Dataset & Metric Engine¶

Turn a declarative JSON spec into a safe, tenant-scoped SQL query and a renderer-agnostic JSON result. Two surfaces flow into the same compiler: code-authored metrics for invariant business truths, and a low-code Blueprint UI for ad-hoc datasets — both produce the same DatasetResult envelope.

from ede.core import api

@api.metric("base.partner_count")
class PartnerCount:
    name = "Active Partner Count"
    spec = {
        "model": "res.partner",
        "alias": "p",
        "fields": ["count(p.record_uuid):n"],
    }
    result_mode = "scalar"
    value_field = "n"
    default_value = 0

curl -X POST /api/metric/base.partner_count/run \
    -H "Authorization: Bearer $TOKEN" \
    -d '{}'

The HTTP route compiles the spec to SQL, executes it in the caller's tenant, and returns a DatasetResult JSON envelope ready for any consumer (reporting, dashboards, documents, the future MCP server).

What you get¶

@api.metric("key") — register a code-authored metric.
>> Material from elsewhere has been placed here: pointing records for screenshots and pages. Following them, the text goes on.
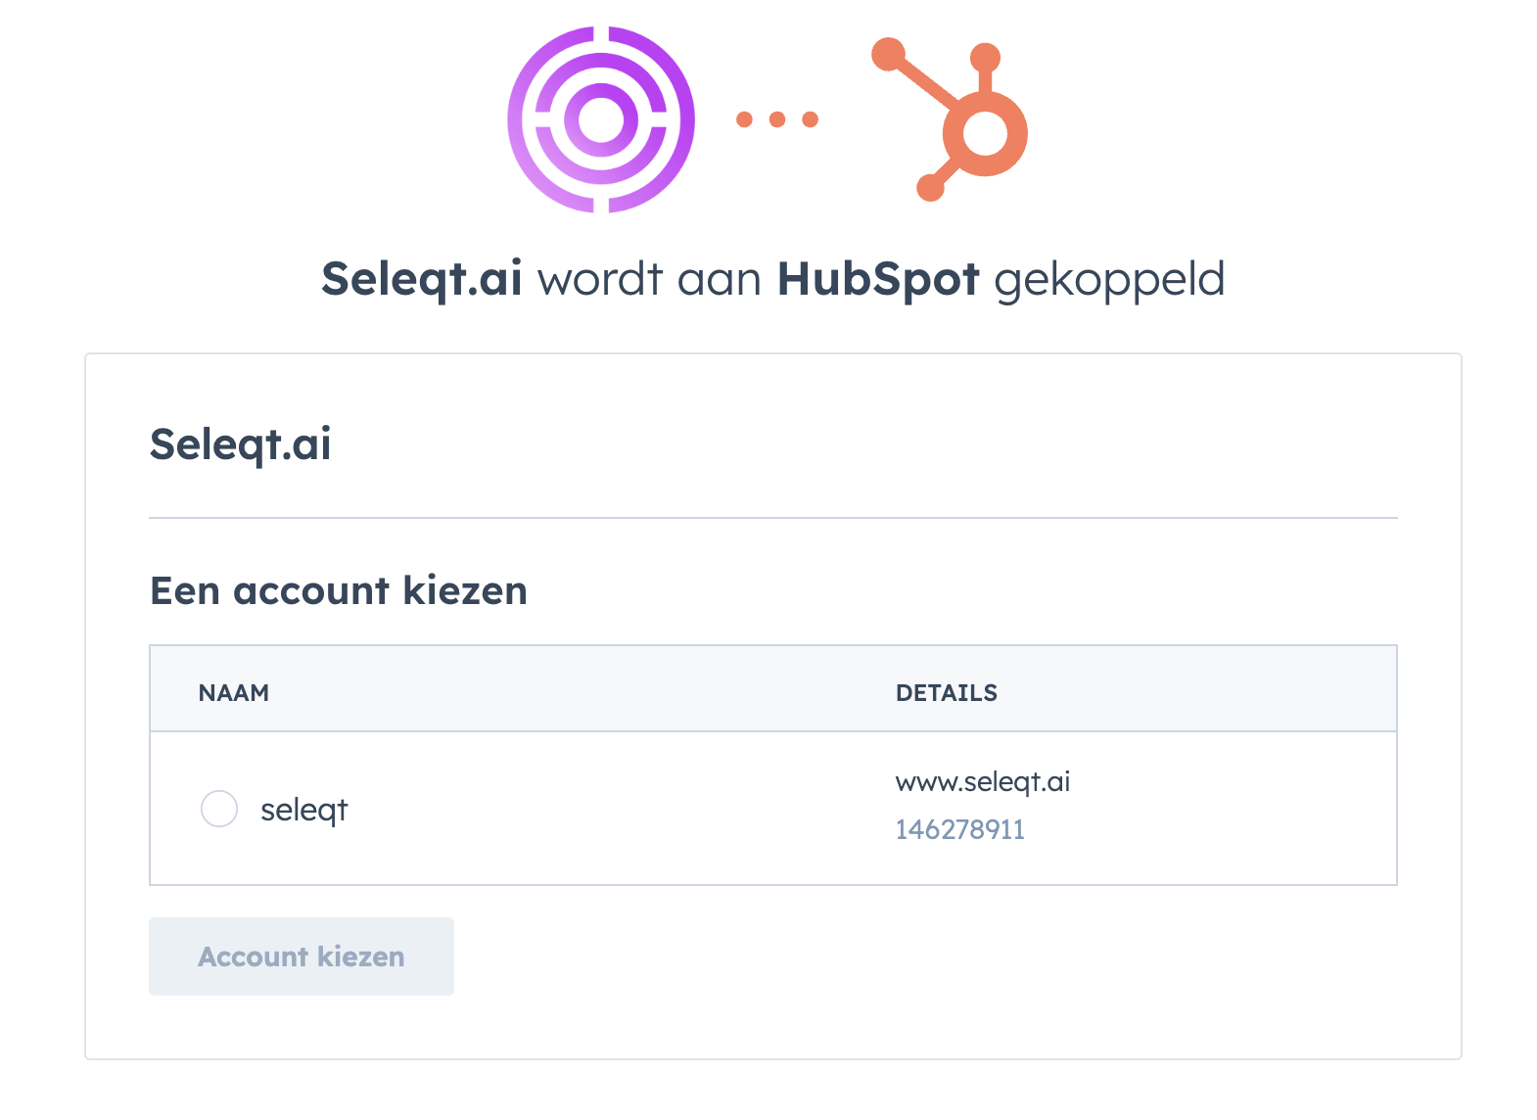This screenshot has height=1120, width=1537.
Task: Click the words wordt aan in headline
Action: click(649, 279)
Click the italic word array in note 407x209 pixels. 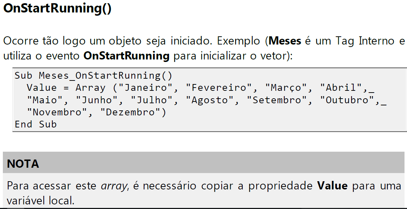[114, 186]
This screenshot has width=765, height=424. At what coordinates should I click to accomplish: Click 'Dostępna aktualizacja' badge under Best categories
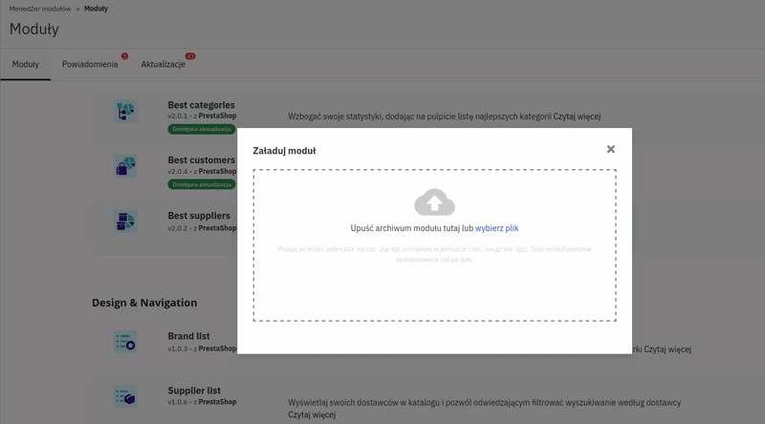click(x=201, y=129)
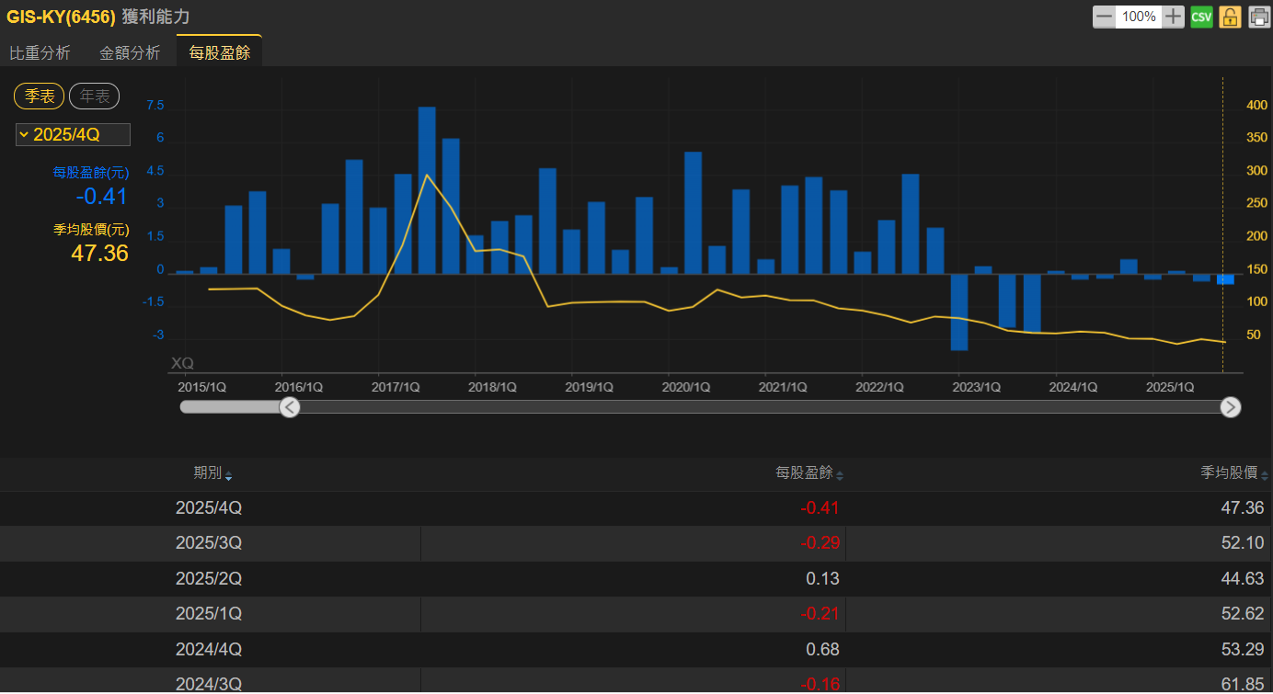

The class holds the JSON spec; the decorator freezes it into a process-wide registry on import.
DatasetCompiler — converts a JSON spec into parameterized SQL. Handles joins, multi-aggregate selects, GROUP BY, ORDER BY, domain filters, tenant scoping, and the active flag.
DatasetResult envelope (CONTRACT_VERSION = 1) — TypedDict shape with meta, schema, and rows. Stable across consumers and versions.
@api.metric(... engine="formula") — derive a metric from other metrics. Declare depends_on=[...] and an expr="{{a}} + {{b}}" template; the formula engine evaluates the expression against a shared safe AST evaluator.
@api.metric(... engine="plan") — multi-spec assembly with an optional post_process callable. Run several specs in one pass, combine their rows in Python.
DAG cycle detection at registration time — circular depends_on declarations raise on import, not at first run.
Per-run metric cache — repeated lookups of the same metric inside one request reuse a deep-copied result. Toggle with METRIC_CACHE_ENABLED.
ir.dataset.blueprint + 5 child models — low-code authoring surface. Pick a base model, add joins, declare aggregates and groups; the form emits the same JSON spec a Python metric writes by hand.
HTTP routes — POST /api/dataset/run, POST /api/metric/{key}/run, GET /api/metric/list. Auth-protected; honors the caller's RBAC and tenant.
Settings → Technical → Datasets admin UI — Blueprint list, form, and live SQL preview on save.

How to use it¶

Register a metric¶

Place metric classes under any module's tools/metrics/ (or wherever your module imports run); the @api.metric decorator registers them at import time.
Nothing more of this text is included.